Step 2: eps = 0.0400
Converged reason: 3 in 6 iterations.
Step 3: eps = 0.0600
Converged reason: 3 in 7 iterations.
Step 4: eps = 0.0800
Converged reason: 4 in 7 iterations.
Step 5: eps = 0.1000
Converged reason: 4 in 7 iterations.
Step 6: eps = 0.1200
Converged reason: 4 in 8 iterations.
Step 7: eps = 0.1400
Converged reason: 4 in 9 iterations.
Step 8: eps = 0.1600
Converged reason: 4 in 11 iterations.
Step 9: eps = 0.1800
Converged reason: 4 in 13 iterations.
Step 10: eps = 0.2000
Converged reason: 4 in 16 iterations.
Step 11: eps = 0.2200
Converged reason: 4 in 21 iterations.
Step 12: eps = 0.2400
Converged reason: 4 in 31 iterations.
Step 13: eps = 0.2600
Converged reason: 4 in 48 iterations.
Step 14: eps = 0.2800
Failed to converge. Reason: -5, after 50 iterations.
Step 15: eps = 0.3000
Failed to converge. Reason: -5, after 50 iterations.
Step 16: eps = 0.3200
Failed to converge. Reason: -5, after 50 iterations.
Step 17: eps = 0.3400
Converged reason: 4 in 42 iterations.
Step 18: eps = 0.3600
Converged reason: 4 in 30 iterations.
Step 19: eps = 0.3800
Converged reason: 4 in 24 iterations.
Step 20: eps = 0.4000
Converged reason: 4 in 22 iterations.

I’m been playing around with revising constraining across all axis (ref: Convergence difficulties with 3D periodic BCs - #2 by dokken)
which I’ve applied to your example:

import numpy as np
import ufl
from mpi4py import MPI
from dolfinx import fem, io, mesh
import petsc4py.PETSc as PETSc
from ufl import grad, ln, tr, det, variable, derivative, TestFunction, TrialFunction
from dolfinx_mpc import NonlinearProblem, MultiPointConstraint

# ------------------------------------------------------------------------------
# Mesh Generation
# ------------------------------------------------------------------------------
comm = MPI.COMM_WORLD

# Generate simple rectangular mesh
length_plate = 1.0
n_elem = 30

domain = mesh.create_rectangle(
    comm=comm,
    points=((0.0, 0.0), (length_plate, length_plate)),
    n=(n_elem, n_elem),
    cell_type=mesh.CellType.triangle,
)
dim = domain.topology.dim


# ------------------------------------------------------------------------------
# Boundary Conditions and Function Spaces
# ------------------------------------------------------------------------------
def bot_left_corner(x):
    return np.logical_and(np.isclose(x[0], 0.0), np.isclose(x[1], 0.0))

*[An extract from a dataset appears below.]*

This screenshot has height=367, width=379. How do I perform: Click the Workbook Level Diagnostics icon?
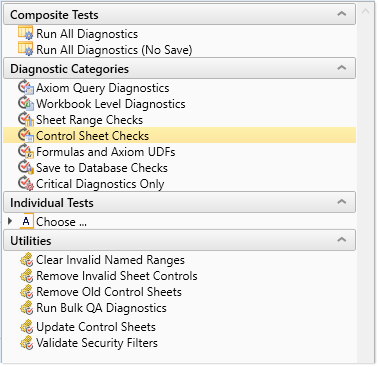pyautogui.click(x=26, y=103)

# Space for the periodic fluctuation field 'u'
V = fem.functionspace(domain, ("P", 1, (dim,)))

# Fix displacement at bottom-left corner (to remove rigid body motions)
pinned_dofs = fem.locate_dofs_geometrical(V, bot_left_corner)
u_zero = fem.Constant(domain, np.array([0.0, 0.0], dtype=PETSc.ScalarType))
bcs = []  # [fem.dirichletbc(u_zero, pinned_dofs, V)]


# Initialize MultiPointConstraint
tol = 1e-10


def PeriodicBoundary(axis):
    """
    Full surface minus dofs constrained by BCs
    """

    def complicated_mpc(x):
        condition = np.isclose(x[axis], length_plate, atol=tol)
        if axis == 0:
            return condition
        elif axis == 1:
            return np.logical_and(
                condition, np.logical_and(x[0] > tol, x[0] < length_plate - tol)
            )
        elif axis == 2:
            return np.logical_and(
                condition,
                np.logical_and(
                    np.logical_and(x[0] > tol, x[0] < length_plate - tol),
                    np.logical_and(x[1] > tol, x[1] < length_plate - tol),
                ),
            )
        else:
            raise RuntimeError("Axis should be 0, 1, or 2")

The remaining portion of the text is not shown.